## What needs to be done:
Answer these from the page below about the "Madden Curse" movie, one answer per line:
(a) Which Hollywood trade reported that EA is developing the comedy?
(b) Who is leading the development effort, and what is his title?
(c) Which cover athlete suffered a season-ending hernia, and for which Madden game?

## Page text:
◆ ◆ ◆ ◆ ◆ ◆ ◆

# 'Madden Curse' movie in the works - Report



## Moonfly (Aug 1, 2008)

EA developing sports comedy which will focus on perceived hex associated with cover-athlete honor. 

For years, people have talked about the "Madden Curse" which sees cover athletes for Madden NFL series suffer injuries or misfortune. Now publisher Electronic Arts is apparently looking to turn the Madden curse into a major motion picture. 

 The Madden Curse may be going Hollywood.


According to Hollywood trade The Wrap, EA is developing a sports comedy about an athlete who, like Brett Favre did in 2008, gets the Madden cover honor after he retires--but then comes out of retirement. Pat O'Brien, vice president of EA Entertainment, is apparently leading the development effort for the project, which is in its early stages. 

Perceived or real, the Madden Curse has been eerily consistent. In 2009, Madden NFL 10 co-cover star Troy Polamalu suffered a knee injury in the second quarter of the season opener. After a string of injuries, 2007 cover star Shaun Alexander went from the NFL's Most Valuable Player to being a backup running back in just two years. 

The list goes on: Madden NFL 06 cover athlete Donovan McNabb suffered a season-ending hernia halfway through the year. Finally, 2004 cover athlete Michael Vick missed most of the subsequent season due to a major leg injury--before he was suspended due to involvement in gambling and dog-fighting crimes several years later. Current cover athlete Drew Brees has remained unscathed this season--so far, anyway.


----------



## Dale Rasco (Apr 11, 2009)

That could actually be pretty funny.


----------

◆ ◆ ◆ ◆ ◆ ◆ ◆

## Source material:

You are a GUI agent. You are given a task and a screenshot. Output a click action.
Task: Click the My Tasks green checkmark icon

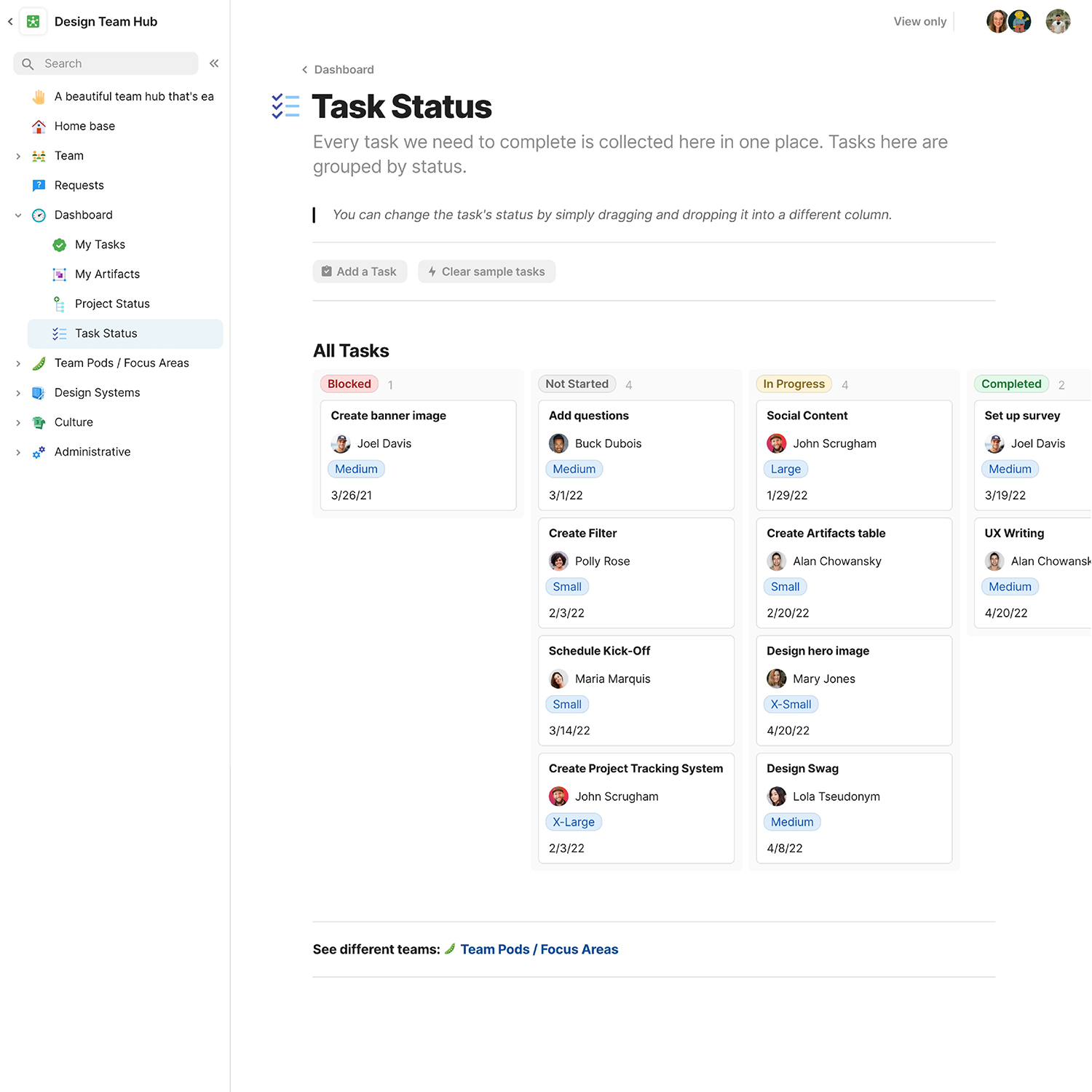click(60, 245)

◆ ◆ ◆ ◆ ◆ ◆ ◆

## Task output:
(a) The Wrap
(b) Pat O'Brien, vice president of EA Entertainment
(c) Donovan McNabb, Madden NFL 06